→ GIVEN TEXT
+---+
Giving Compass' Take:

• Climate migration is already happening and undernourished people who have few resources and inadequate housing are especially at risk and likely to be displaced as Gulrez Shah Azhar at The Conversation writes. 

• Climate change will affect most everyone on the planet to some degree, but poor people in developing nations will be affected most severely. What role can donors play in supporting those affected?

• Here's an article on the challenges surrounding the future of climate migration. 


By the middle of this century, experts estimate that climate change is likely to displace between 150 and 300 million people. If this group formed a country, it would be the fourth-largest in the world, with a population nearly as large as that of the United States.

Yet neither individual countries nor the global community are completely prepared to support a whole new class of “climate migrants.” As a physician and public health researcher in India, I learned the value of surveillance and early warning systems for managing infectious disease outbreaks. Based on my current research on health impacts of heat waves in developing countries, I believe much needs to be done at the national, regional and global level to deal with climate migrants ...

In my view, governments and organizations such as the United Nations should consider modifying international law to provide legal status to environmental refugees and establish protections and rights for them. Reforms could factor in the concept of “climate justice,” the notion that climate change is an ethical and social concern. After all, richer countries have contributed the most to cause warming, while poor countries will bear the most disastrous consequences.
+---+
→ TO DO
From the climate migration text, extract the passage between "Yet neither individual" and "climate migrants ...", inclusive, copying it word for word.

→ STORED DATA
+---+
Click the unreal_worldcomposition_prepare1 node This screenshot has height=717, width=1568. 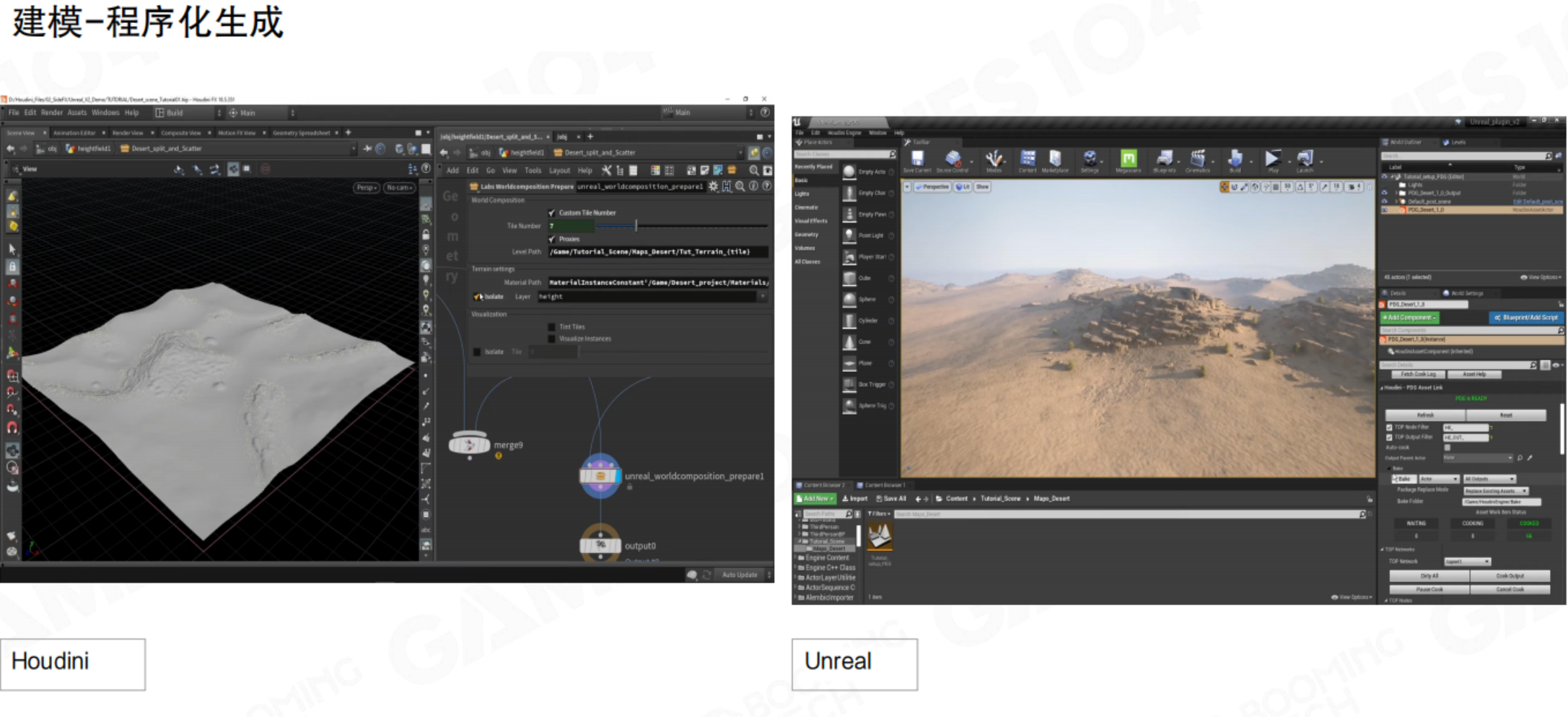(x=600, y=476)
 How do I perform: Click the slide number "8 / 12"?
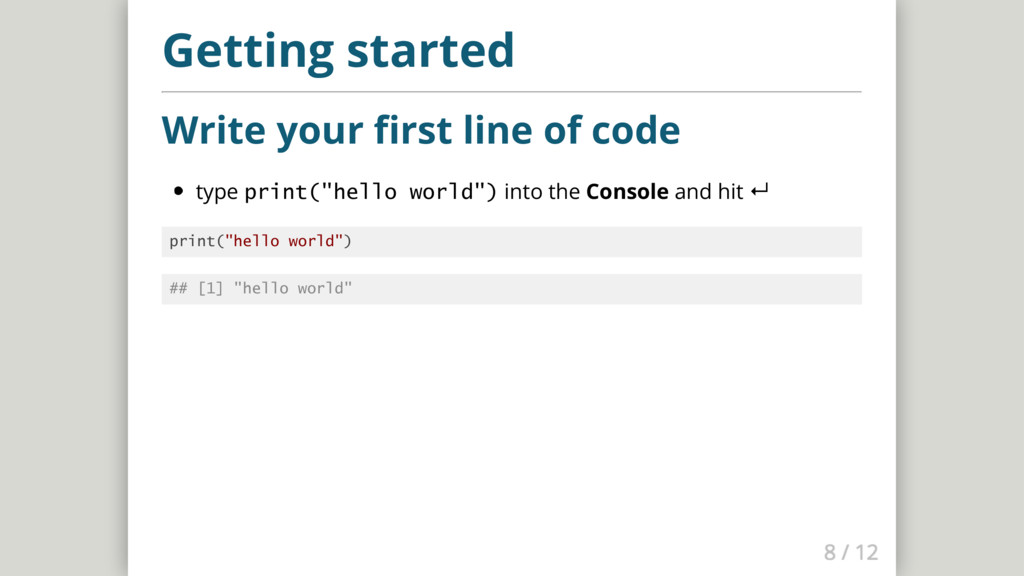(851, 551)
+---+
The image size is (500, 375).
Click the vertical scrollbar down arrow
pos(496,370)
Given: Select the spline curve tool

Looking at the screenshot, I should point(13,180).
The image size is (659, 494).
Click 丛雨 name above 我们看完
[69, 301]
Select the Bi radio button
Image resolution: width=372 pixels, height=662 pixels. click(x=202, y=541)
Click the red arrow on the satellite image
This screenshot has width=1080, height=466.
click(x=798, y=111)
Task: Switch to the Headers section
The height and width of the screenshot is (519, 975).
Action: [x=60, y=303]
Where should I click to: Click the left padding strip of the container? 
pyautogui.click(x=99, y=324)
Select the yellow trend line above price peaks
+---+
→ OUTPUT BELOW
Yet neither individual countries nor the global community are completely prepared to support a whole new class of “climate migrants.” As a physician and public health researcher in India, I learned the value of surveillance and early warning systems for managing infectious disease outbreaks. Based on my current research on health impacts of heat waves in developing countries, I believe much needs to be done at the national, regional and global level to deal with climate migrants ...